Most solar showers have only two parts: a container that holds water and a shower head. Portable units often consist of little more than a plastic bag with a tube. You fill the bag with water, hang it in the sun and shower when the water gets hot. Stationary units, on the other hand, may make use of a solar water-heating panel or a storage tank. One other design consists of a plastic shower stand that connects to a garden hose. The storage container is located at the bottom of the unit, and when the water heats up, pressure from the hose drives it through the shower head.

Shower Capacity

One determinant of the usefulness of a solar shower is the amount of water it holds. A regular shower uses about 2 1/2 gallons of water per minute, according to the Georgia Water Science Center, so a 5-gallon bag lasts for about 2 minutes, if you let the water run continuously.
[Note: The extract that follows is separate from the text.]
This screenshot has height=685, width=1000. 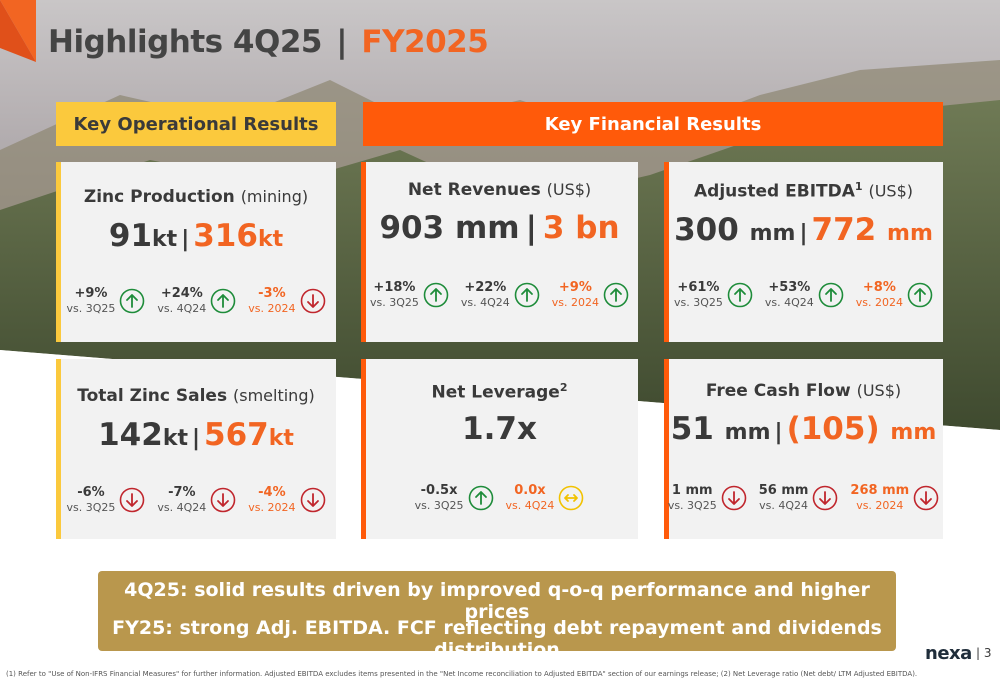 What do you see at coordinates (272, 301) in the screenshot?
I see `metric-text: -3% vs. 2024` at bounding box center [272, 301].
A standing solar shower, on the other hand, holds about 10 to 15 gallons and should last more than 5 minutes. You'll probably be able to take a full 10-minute shower if you get your water from a flat panel or a tank, but the next person will have to wait for the water to heat up again.


Both the temperature of the water and the ambient temperature determine the feasibility of taking an outdoor shower. You risk hypothermia if you shower in cold weather unless you're standing under a continuous stream of hot water -- ideally with a temperature in excess of 100 degrees Fahrenheit. If you have to keep turning off the shower while you soap to conserve water, the experience can be uncomfortable and even dangerous. If the outdoor temperature is cold enough to be uncomfortable while wearing clothes, you should take symptoms of hypothermia, such as shivering, loss of coordination and confusion, seriously.

Solar Showers Work

A solar panel or tank can heat water to 130 degrees Fahrenheit. That is hot enough for a shower, especially if the shower head is indoors. In fact, the water may even be too hot and thus may need to be mixed with cold water. A small capacity outdoor shower is another matter, but there are ways to mitigate its disadvantages. For instance, if you have to turn the water off while soaping to conserve water, you'll stay warm longer if you construct a stall. It doesn't have to be elaborate -- hanging some plastic from a tree will do in a pinch.